*** Opening of Input ***

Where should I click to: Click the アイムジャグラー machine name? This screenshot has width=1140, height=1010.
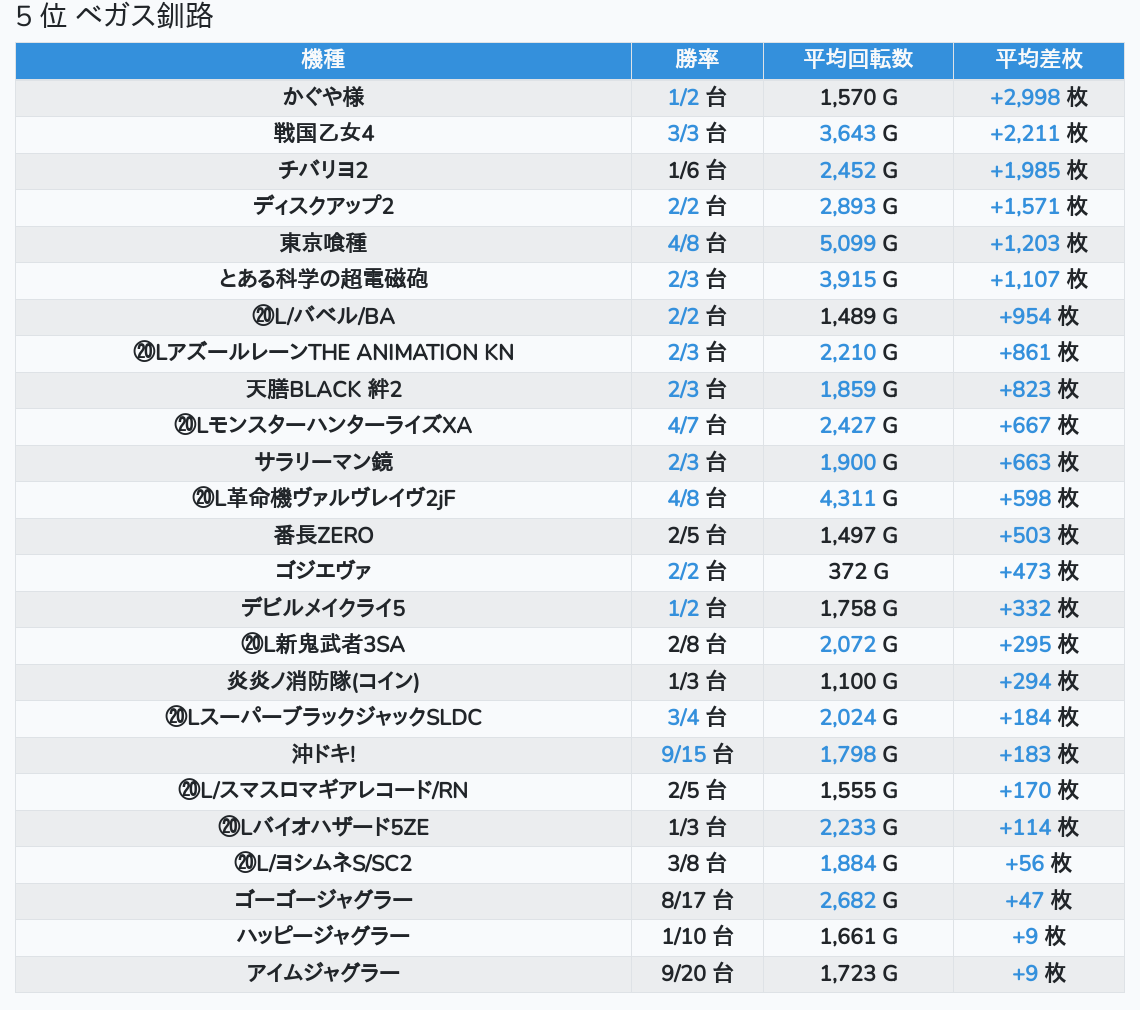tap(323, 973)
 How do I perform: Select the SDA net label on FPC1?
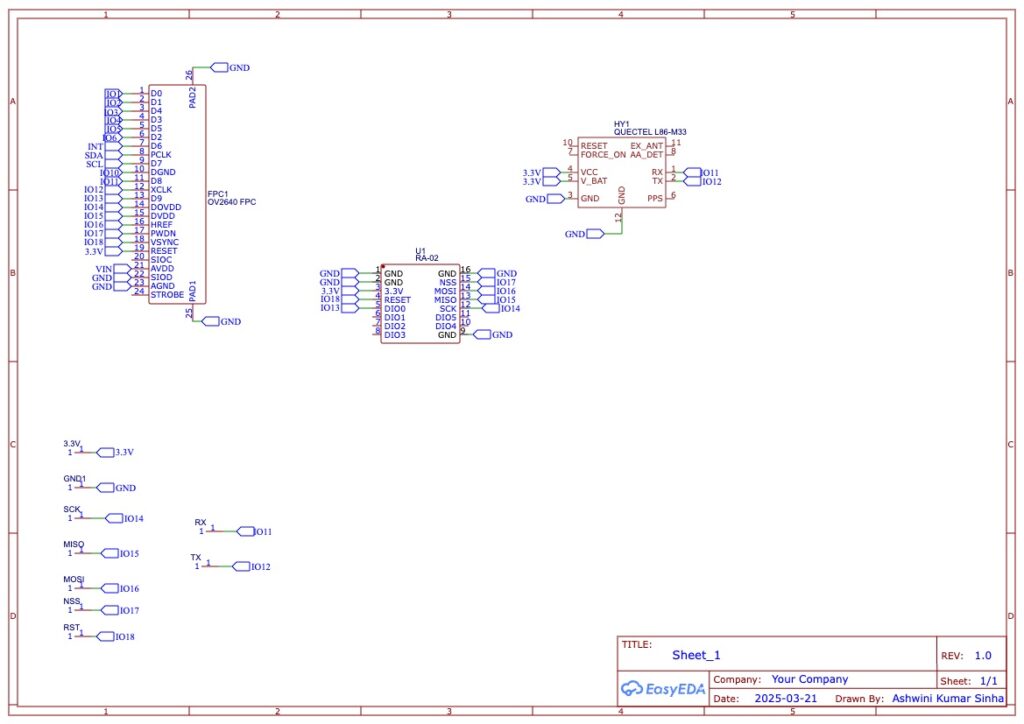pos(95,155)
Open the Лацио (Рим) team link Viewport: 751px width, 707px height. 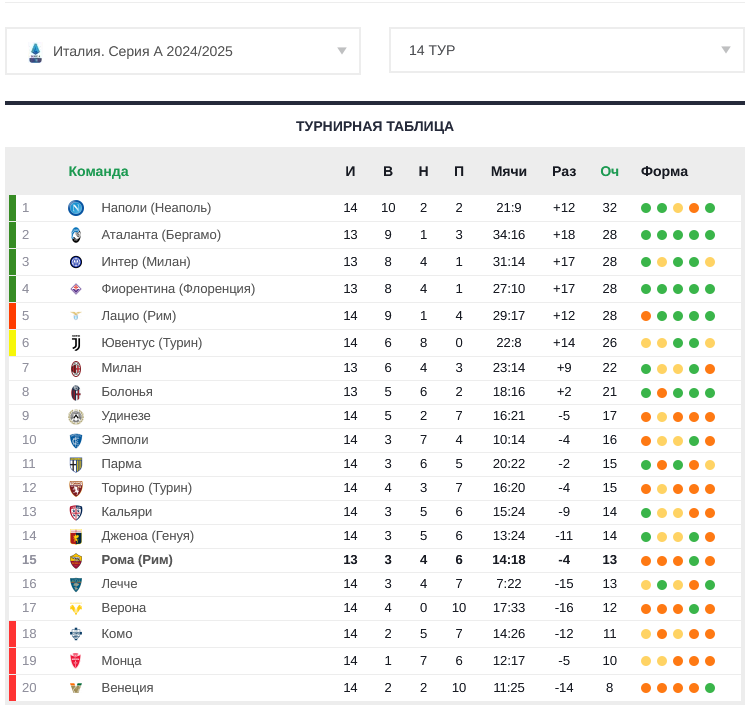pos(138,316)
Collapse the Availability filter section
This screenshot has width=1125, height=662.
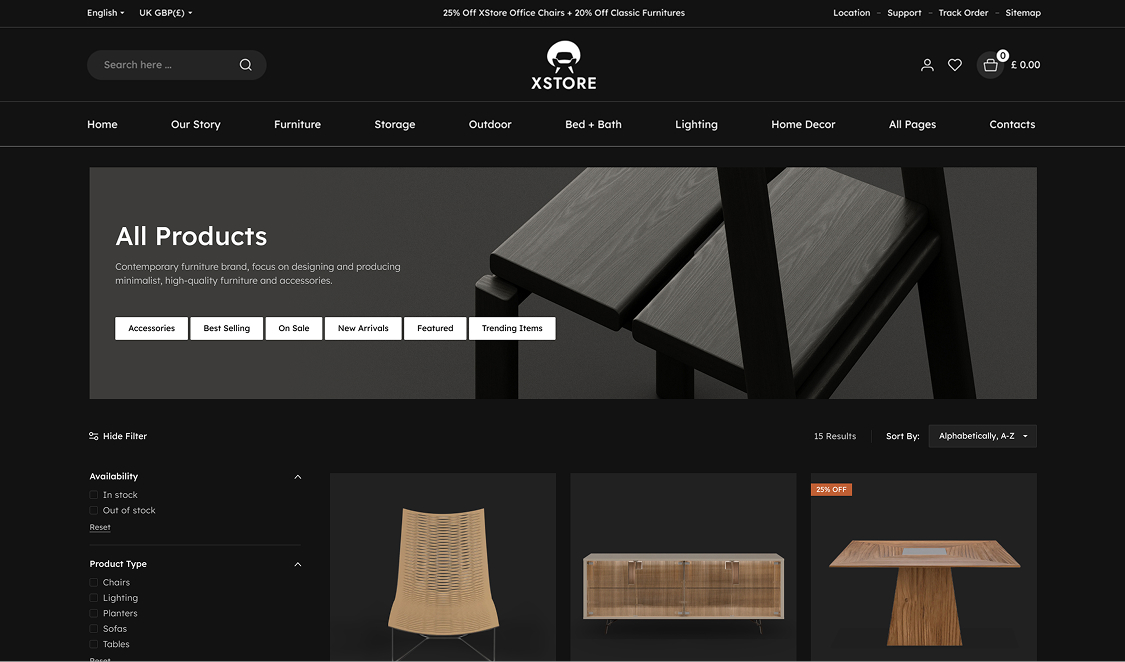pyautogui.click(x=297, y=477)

*** Close of Input ***

Ignoring the pictures, write out word for word only the lines from the one containing "Collapse the Availability filter section" through the last line of the data, both ends included.

Answer below:
Collapse the Availability filter section
This screenshot has width=1125, height=662.
pyautogui.click(x=297, y=477)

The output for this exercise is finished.